-- Exercise data follows --

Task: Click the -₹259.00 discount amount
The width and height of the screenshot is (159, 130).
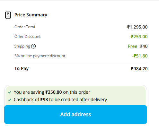Action: [x=138, y=37]
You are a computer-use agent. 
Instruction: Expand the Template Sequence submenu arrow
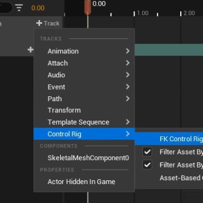click(x=127, y=122)
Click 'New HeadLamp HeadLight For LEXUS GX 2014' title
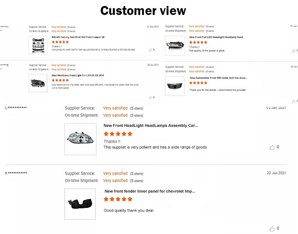Screen dimensions: 298x234 point(77,75)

-- Exercise data concluded --

Since the pictures are not wanted, copy only the text of the records above, exactly.

- Written response
Task: Click the -₹259.00 discount amount
The width and height of the screenshot is (159, 130).
Action: [x=138, y=37]
You are a computer-use agent. 
Instruction: Expand the Template Sequence submenu arrow
click(x=127, y=122)
Click 'New HeadLamp HeadLight For LEXUS GX 2014' title
Screen dimensions: 298x234 point(77,75)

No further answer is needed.